◆ **TEXTO DE ORIGEM**
Frei Gregório-Henrique Pinho Chiozzotto, OP, frade dominicano, explica a origem da Ordem do Carmo e o sentido espiritual do Escapulário
Quando se propõe a um frade dominicano falar a respeito de devoções de outras ordens mendicantes, coloca-se um enorme desafio perante ele. É isso que você, caro leitor, está a testemunhar neste texto, mas, como bom dominicano que tento ser, buscarei dar meu melhor para falar sobre Maria Santíssima sob o título de Nossa Senhora do Carmo. Este título não está vinculado a nenhuma aparição, como aconteceu em Fátima (Portugal), Guadalupe (México) e Lourdes (França), mas surgiu a partir da devoção de um grupo específico.

◆ **O QUE FAZER**
1. Segundo o texto sobre Nossa Senhora do Carmo, por que falar desse tema representa um enorme desafio para o autor? Responda em uma a três frases.
2. Troque "Screen dimensions" por "Screen size" nas linhas dos registros, a começar pela linha com "Sort by Bezeichnung column header" e seguindo até a linha com "will (x=407, y=46).". Reproduza apenas essas linhas e deixe todo o resto inalterado.
O texto sobre Nossa Senhora do Carmo não tem relação com os registros.

◆ **REGISTROS FORNECIDOS**

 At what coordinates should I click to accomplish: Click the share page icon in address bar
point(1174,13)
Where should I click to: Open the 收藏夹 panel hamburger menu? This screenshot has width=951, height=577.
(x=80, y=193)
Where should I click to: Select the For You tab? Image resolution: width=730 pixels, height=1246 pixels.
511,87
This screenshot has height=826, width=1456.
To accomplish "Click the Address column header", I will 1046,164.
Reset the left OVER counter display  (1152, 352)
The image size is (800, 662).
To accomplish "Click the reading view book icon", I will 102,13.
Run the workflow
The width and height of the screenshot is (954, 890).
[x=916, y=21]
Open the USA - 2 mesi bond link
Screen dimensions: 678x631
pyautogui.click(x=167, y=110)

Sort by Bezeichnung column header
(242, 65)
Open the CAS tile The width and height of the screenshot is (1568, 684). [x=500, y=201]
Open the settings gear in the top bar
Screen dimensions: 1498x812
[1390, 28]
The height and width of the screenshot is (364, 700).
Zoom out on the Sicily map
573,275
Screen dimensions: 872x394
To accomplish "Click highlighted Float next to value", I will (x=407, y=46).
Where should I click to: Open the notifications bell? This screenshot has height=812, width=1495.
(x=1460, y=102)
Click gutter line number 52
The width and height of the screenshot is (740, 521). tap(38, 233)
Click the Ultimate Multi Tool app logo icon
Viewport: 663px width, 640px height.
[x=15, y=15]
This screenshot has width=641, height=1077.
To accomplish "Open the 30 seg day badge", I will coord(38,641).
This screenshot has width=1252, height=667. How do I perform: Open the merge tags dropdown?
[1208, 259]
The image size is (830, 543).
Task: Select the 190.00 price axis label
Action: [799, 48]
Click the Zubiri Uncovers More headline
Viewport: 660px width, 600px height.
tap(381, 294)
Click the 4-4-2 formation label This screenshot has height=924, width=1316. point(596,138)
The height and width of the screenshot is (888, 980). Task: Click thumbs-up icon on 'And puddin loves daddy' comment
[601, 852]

◆ **RESPOSTAS POR TAREFA**
1. O autor é um frade dominicano e recebeu a proposta de falar sobre a devoção de outra ordem mendicante. Para um dominicano, tratar de devoções de outras ordens mendicantes é um enorme desafio.

2.
Sort by Bezeichnung column header
(242, 65)
Open the CAS tile The width and height of the screenshot is (1568, 684). [x=500, y=201]
Open the settings gear in the top bar
Screen size: 1498x812
[1390, 28]
The height and width of the screenshot is (364, 700).
Zoom out on the Sicily map
573,275
Screen size: 872x394
To accomplish "Click highlighted Float next to value", I will (x=407, y=46).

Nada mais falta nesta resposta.